Surgical site infection (SSI) is an important cause of morbidity and mortality in veterinary patients. The Centers for Disease Control and Prevention (CDC) defines SSI as any infection occurring at the surgical site within 30 days of the procedure or within one year if an implant is used. Unfortunately, the incidence of SSI in veterinary patients is not well documented, thus many of the statistics are extrapolated from the human medical field. When evaluated by wound classification, the National Research Council summarized the reported incidence of SSI in the veterinary literature; clean and clean-contaminated procedures have a 2-5 percent risk of infection whereas contaminated and dirty surgeries are reported at 4-12 percent and 6-18 percent respectively. Recognizing SSI risk factors and making a concerted effort to monitor our patients for post-operative infection can have a positive effect on our patients, our clients and our practices.

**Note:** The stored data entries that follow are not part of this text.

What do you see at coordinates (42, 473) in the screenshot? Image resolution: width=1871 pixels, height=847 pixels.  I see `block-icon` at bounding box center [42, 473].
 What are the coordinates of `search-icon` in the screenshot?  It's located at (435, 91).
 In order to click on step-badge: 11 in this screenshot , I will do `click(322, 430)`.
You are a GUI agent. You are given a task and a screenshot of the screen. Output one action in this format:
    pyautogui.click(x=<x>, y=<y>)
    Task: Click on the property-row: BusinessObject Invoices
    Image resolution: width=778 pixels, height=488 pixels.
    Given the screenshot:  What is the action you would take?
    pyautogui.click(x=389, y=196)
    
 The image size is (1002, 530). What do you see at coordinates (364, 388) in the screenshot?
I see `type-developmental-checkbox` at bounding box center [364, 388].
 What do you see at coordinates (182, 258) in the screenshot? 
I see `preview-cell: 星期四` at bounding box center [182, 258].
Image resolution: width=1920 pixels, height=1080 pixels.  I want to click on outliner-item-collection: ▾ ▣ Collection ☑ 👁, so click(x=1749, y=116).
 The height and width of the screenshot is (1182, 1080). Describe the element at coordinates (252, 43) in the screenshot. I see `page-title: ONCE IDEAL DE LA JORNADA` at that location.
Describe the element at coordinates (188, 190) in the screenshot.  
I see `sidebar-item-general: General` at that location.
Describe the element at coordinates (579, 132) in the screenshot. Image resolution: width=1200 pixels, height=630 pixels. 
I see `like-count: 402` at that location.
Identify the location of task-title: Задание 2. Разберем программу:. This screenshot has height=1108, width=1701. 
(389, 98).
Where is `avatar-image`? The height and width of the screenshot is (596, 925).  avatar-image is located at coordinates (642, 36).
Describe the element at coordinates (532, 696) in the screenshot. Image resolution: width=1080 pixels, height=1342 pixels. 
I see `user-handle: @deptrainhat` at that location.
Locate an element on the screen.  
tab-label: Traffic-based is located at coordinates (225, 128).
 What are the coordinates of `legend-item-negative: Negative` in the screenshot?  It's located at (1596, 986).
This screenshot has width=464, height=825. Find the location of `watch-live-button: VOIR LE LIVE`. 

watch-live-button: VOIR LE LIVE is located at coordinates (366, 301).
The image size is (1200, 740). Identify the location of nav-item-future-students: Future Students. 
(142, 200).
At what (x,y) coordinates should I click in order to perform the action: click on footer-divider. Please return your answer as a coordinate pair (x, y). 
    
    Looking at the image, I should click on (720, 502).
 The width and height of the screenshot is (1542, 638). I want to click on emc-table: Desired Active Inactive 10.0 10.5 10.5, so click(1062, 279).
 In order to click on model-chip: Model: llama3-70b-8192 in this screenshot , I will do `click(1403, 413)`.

The CDC further subdivides SSI into three categories: superficial, deep and organ/space. Superficial SSIs occur within 30 days and include only the skin and subcutaneous tissues of the incision. Deep SSI occurs within 30 days if no implant or one year of the procedure if an implant was used and includes deep soft tissues of the incision (i.e. facial and muscle layers). Organ/space SSI has the same time definition as deep but includes any part of the body other than the incision that is manipulated during surgery, such as tibial osteomyelitis following TPLO or septic abdomen following ovariohysterectomy.
Factors which can contribute to surgical wound infection include host risk factors, surgical wound factors and the virulence and pathogencity of the bacteria involved. With respect to our patients, compromised immune system secondary to diabetes, chronic renal failure, hepatic insufficiency, and neoplasia can increase the risk of infection. Specifically documented in dogs and cats, endocrinopathies such as hyperadrenocorticism are associated with a dramatically higher risk of infection. We should also consider general patient factors such as geriatric status, severe malnutrition, obesity, active infection elsewhere in the patient and American Society of Anesthesiologist pre-op score (ASA score) when assessing our patients for risk of SSI.
Surgical wound factors documented in the veterinary literature with increased risk of SSI, include length of general anesthesia, length of surgical time, foreign material within the wound, wound classification, and presence of devitalized tissue within the surgical field. Additionally, clipping the patient more than an hour prior to surgery and inadequate skin preparation can foster an environment conducive to higher bacterial counts at the surgical site. Formation of a seroma or hematoma at the site can provide an excellent medium for bacterial growth. Previous treatment of the surgical site with radiotherapy is associated with significant increased risk of SSI.
Reduction of surgical wound infection starts with a thorough patient assessment to identify any of the factors listed above. Following through with excellent aseptic technique covering both patient and staff preparation, minimizing the number of personnel in the surgical suite, adhering to a defined pre-surgical antimicrobial protocol, effective analgesia, expeditious discharge from hospital and effective hand hygiene practiced by all staff members are part of a multimodal approach to lowering surgical wound infection.
Surveillance is an important part of any infection control program and is standard of care in human medicine. The data extracted from surveillance can be used to make logical decisions regarding effectiveness of current practices, compliance with procedures and encouraging efficient and economic use of resources. A passive surveillance system, using information that is already collected in normal activities such as recheck visits, is practical and not overly labor intensive. An active surveillance program involves gathering data specifically for infection control purposes and would require considerably more dedicated time. Active surveillance begins with contacting owners at predetermined time points to acquire information about incisional abnormalities. For either passive or active programs, a single individual should be appointed as the Infection Control Practitioner (ICP). This can be a technician or a veterinarian, but should be someone with a vested interest in infection control. All SSIs would be reported to the ICP so that data can be collected regarding timing, severity, bacterial culture results, type of surgery etc. The most valuable advantage of active surveillance over passive is the ability to promptly recognize problems and potentially avert serious complications.
Though impossible to completely eliminate, surgical site infection can be reduced to a minimum through a rational, hospital-wide multifaceted preventative strategy. Surveillance can pay off in measurable benefits, helping to identify problems such as breaks in surgical asepsis, inadequate perioperative care protocols, and antimicrobial resistance.
Nelson LL. (2011) Surgical Site Infections in Small animal Surgery. Veterinary Clinics of North America: Small animal Practice 41, 1041-1056.
Shales C. Surgical wound infection and antimicrobial prophylaxis. (2012) BSAVA manual of Canine and Feline Surgical Principles. 220-230.
Weese JS. The who, what, why and how of surgical site infection surveillance. (2013) Presented at ACVS Symposium.